После американского джазмена Чика Кориа на фестивале "К 100-летию Большого зала консерватории" выступал Геннадий Рождественский с симфонической капеллой Валерия Полянского. Присутствие в программе четырех крупных сочинений, видимо, показалось художественному директору Большого театра не вполне приличествующим случаю. Поэтому первые полчаса концертного времени он выступил еще и как оратор.
Поблагодарив собравшихся за внимание к юбилейному фестивалю Большого зала, Геннадий Рождественский поздравил всех с праздником Пасхи: "Христос Воскрес!" — "Воистину воскрес!" — замычал зал, приготовившийся слушать комментарии к симфониям Гайдна (Шестидесятая), Прокофьева (Вторая), Шостаковича (Шестая) и балетной сюите Стравинского "Жар-птица". Но все оказалось не так просто.
Сославшись на Тита Клавдия Плавта — мастера античной парабазы (одна из риторических форм обращения к публике), Рождественский вдруг сообщил, что сам сейчас тоже выступит с объяснительно-извинительной парабазой. Речь пошла о его отмененном 1 марта концерте. Но на самом деле речь пошла о критическом отзыве на это в одной, по выражению Рождественского, "из бульварных газетенок (далее следовало ее название.— Ъ) за подписью некоей мадам (далее следовало ее имя.— Ъ)". Ей-то дирижер и посвятил гневную отповедь.
Обида маэстро оказалась масштабной. Примерно на десятом упоминании мадам (далее следовало ее имя.— Ъ) голос с галерки заорал: "Мы хотим му-у-у-зыки". Но, переждав мнение оппозиции, Рождественский продолжил парабазу, где было и про "яблоко, которое недалеко от яблони", и про "поганую метлу, которой эту самую мадам (далее следовало ее имя.— Ъ) вымели бы из любого западного издания". Когда же тоном сводки "Совинформбюро" маэстро обозначил следующий пункт речи: "А теперь о положении в московских оркестрах",— ситуация вышла из-под контроля.
Уютные, интеллигентные поклонники маэстро (кстати, был аншлаг) стали громко смеяться, возможно впервые разглядев в лице кумира что-то новое. "Дурачок... — захихикали старушки,— ...не царское это дело". В директорской ложе за начальника густо покраснел Зураб Соткилава. Не спасал даже пафос парабазной концовки: "Я уважаю свободу слова, но ненавижу свободу лжи".

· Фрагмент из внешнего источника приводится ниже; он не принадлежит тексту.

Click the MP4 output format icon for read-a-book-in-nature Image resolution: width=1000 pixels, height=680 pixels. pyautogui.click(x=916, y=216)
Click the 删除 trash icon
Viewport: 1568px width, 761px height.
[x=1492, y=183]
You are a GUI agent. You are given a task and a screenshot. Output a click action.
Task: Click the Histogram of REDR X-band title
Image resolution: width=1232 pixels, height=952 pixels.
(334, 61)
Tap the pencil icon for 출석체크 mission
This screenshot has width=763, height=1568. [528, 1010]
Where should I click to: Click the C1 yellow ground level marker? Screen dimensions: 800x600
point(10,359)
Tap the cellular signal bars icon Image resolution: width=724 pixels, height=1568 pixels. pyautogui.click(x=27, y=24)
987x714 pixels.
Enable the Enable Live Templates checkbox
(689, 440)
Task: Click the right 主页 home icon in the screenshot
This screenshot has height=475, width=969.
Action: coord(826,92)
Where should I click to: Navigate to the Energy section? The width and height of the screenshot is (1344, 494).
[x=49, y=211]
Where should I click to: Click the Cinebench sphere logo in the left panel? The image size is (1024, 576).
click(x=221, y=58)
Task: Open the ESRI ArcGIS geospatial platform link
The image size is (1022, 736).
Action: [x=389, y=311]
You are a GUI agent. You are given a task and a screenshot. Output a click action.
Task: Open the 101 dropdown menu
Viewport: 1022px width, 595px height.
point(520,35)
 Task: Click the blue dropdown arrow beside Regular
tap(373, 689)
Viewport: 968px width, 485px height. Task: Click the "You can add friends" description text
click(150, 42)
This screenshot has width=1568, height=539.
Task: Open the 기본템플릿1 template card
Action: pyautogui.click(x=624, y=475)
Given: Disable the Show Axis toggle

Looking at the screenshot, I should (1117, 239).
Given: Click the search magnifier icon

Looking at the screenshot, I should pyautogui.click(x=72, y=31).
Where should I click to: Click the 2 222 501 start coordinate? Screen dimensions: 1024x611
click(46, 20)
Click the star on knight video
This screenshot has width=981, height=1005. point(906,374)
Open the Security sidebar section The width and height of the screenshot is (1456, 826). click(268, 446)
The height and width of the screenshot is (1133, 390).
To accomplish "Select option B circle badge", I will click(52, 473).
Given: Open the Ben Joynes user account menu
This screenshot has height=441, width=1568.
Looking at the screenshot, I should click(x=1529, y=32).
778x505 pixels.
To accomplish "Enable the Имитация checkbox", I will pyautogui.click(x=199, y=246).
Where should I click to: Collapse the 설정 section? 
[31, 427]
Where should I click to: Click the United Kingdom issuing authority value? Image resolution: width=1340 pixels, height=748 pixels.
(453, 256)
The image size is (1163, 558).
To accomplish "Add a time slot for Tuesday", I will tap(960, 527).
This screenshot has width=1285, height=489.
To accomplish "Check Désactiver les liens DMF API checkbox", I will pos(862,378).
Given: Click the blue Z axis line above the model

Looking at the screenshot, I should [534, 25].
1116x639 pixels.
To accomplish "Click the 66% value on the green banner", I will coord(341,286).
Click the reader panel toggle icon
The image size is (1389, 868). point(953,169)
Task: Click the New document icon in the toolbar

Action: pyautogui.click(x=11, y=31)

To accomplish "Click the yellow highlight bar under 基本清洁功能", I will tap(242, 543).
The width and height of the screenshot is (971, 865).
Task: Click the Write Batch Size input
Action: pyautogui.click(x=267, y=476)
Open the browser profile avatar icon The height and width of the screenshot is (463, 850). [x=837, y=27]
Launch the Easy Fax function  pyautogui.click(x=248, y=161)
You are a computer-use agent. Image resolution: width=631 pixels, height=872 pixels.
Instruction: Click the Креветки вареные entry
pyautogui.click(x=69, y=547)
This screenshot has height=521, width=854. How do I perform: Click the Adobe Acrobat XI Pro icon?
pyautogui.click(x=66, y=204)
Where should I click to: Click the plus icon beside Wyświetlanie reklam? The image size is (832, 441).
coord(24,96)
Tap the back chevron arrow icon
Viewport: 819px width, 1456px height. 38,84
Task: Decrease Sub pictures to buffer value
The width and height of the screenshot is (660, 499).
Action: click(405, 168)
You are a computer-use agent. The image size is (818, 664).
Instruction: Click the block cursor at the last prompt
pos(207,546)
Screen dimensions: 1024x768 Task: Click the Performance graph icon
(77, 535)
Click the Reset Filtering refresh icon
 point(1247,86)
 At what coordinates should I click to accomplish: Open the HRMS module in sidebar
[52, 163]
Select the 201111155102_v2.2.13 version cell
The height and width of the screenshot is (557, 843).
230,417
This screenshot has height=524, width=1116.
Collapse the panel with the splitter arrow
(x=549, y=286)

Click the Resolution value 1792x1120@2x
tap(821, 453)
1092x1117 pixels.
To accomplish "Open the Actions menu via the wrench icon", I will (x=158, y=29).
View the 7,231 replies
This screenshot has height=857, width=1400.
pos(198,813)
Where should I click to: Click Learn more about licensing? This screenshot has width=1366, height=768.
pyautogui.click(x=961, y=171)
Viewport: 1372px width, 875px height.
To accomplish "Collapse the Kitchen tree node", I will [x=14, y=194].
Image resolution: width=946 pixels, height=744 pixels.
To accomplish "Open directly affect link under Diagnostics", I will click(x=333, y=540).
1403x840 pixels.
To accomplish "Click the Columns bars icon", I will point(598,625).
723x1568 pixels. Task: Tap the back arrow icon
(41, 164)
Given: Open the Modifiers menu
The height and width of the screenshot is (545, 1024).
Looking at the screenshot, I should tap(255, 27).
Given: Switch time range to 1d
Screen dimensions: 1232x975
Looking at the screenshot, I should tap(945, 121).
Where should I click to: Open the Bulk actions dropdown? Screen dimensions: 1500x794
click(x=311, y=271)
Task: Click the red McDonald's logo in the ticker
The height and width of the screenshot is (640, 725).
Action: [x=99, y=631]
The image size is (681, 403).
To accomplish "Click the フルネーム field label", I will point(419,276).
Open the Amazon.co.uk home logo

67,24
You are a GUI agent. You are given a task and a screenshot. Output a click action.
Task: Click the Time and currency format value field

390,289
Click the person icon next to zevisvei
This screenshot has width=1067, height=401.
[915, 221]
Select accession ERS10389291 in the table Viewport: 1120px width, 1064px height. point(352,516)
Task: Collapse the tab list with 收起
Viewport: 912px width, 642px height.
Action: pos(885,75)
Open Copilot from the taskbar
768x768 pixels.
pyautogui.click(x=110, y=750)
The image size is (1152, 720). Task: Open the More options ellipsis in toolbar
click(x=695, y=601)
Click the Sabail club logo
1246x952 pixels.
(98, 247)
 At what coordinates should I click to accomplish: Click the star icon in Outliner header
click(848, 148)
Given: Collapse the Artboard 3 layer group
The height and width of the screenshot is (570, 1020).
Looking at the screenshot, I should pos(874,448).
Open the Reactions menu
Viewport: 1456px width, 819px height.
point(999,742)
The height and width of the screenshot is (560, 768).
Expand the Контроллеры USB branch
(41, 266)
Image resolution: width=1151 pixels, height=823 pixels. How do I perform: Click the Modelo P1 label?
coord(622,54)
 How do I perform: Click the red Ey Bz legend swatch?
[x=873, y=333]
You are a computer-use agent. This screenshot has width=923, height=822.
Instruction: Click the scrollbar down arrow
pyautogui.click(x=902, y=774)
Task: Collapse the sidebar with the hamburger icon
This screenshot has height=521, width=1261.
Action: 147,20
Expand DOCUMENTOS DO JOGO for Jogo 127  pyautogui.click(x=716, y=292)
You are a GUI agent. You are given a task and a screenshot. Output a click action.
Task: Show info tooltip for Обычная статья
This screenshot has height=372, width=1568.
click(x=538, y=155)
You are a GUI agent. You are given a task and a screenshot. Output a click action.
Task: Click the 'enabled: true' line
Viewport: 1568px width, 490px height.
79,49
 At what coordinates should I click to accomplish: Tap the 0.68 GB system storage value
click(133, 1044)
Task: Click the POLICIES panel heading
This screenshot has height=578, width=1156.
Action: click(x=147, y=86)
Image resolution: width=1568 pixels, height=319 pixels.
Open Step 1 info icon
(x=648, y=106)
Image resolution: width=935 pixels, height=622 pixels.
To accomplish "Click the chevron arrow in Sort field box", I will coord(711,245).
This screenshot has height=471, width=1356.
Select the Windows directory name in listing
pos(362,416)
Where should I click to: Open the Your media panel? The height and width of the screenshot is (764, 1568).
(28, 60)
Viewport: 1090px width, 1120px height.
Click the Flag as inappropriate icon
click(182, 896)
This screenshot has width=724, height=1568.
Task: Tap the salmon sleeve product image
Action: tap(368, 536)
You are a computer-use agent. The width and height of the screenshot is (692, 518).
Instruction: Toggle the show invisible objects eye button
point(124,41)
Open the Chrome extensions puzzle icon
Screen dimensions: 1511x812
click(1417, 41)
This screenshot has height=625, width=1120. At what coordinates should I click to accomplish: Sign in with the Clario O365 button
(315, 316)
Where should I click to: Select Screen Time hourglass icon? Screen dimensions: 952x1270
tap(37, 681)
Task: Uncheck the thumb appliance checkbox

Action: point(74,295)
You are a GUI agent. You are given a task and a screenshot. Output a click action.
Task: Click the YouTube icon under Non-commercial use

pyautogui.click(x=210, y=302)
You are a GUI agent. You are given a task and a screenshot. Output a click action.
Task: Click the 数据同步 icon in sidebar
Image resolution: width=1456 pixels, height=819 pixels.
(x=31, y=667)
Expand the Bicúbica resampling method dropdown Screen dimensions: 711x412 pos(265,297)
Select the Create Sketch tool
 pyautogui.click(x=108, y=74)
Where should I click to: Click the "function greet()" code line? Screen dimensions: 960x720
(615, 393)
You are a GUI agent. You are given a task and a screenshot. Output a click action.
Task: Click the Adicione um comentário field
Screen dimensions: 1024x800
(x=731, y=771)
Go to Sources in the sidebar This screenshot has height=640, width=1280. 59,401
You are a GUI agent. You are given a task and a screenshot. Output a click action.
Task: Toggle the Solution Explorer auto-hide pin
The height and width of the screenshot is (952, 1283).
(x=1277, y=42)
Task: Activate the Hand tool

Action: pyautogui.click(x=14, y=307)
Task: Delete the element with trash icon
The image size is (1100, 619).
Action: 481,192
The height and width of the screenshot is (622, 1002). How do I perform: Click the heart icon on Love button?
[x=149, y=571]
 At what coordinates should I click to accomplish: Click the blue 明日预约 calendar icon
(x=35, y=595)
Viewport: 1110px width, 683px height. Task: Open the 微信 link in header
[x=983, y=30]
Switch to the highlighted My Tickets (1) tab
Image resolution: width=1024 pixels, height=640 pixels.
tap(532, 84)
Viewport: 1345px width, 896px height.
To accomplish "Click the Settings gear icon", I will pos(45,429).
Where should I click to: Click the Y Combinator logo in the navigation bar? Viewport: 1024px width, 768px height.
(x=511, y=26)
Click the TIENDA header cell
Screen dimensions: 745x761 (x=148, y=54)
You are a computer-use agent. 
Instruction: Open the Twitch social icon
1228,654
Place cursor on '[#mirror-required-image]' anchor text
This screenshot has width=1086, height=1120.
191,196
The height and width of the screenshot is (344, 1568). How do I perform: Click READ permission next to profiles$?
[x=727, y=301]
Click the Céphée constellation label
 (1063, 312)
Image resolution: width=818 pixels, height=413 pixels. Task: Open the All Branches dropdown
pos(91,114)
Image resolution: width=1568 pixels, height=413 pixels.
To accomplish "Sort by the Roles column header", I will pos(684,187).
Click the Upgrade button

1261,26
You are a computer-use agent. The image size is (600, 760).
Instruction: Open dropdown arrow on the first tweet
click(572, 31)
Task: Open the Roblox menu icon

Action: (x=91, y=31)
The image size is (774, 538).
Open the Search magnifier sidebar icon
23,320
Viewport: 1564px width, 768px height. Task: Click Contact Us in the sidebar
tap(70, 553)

Болезненный завод оратора, надо признать, сказался на музыкантах. Шестидесятая симфония Гайдна прозвучала задавлено. Одна скрипка, видимо, нервничая, все время мазала в унисонах. Между третьей и четвертой частями дамский голос из зала возвестил: "Мы лю-юбим Геннадия Рождественского!" Маэстро сердито констатировал: "В симфонии шесть частей". Но пятую и шестую так и не сыграл: оркестр остановила его перепалка с контрабасистом. "Надо настроиться",— сказал контрабасист. "Надо было это делать раньше",— ответил дирижер. И, сыграв концовку Presto — четвертой части симфонии, оркестр ушел.
Дальнейшее было не столь эффектным. Ну огрубили прокофьевский модернизм бесшабашно-громкими воплями оркестра. Ну не решили загадку трехчастной формы в самой странной из предвоенных симфоний Шостаковича. Зато страсти улеглись. И то, что "Жар-птица", словно назло Стравинскому, звучала лишь вялой копией сказочных картин Римского-Корсакова, казалось благом, а не упущением. Все устали и очень хотели спать.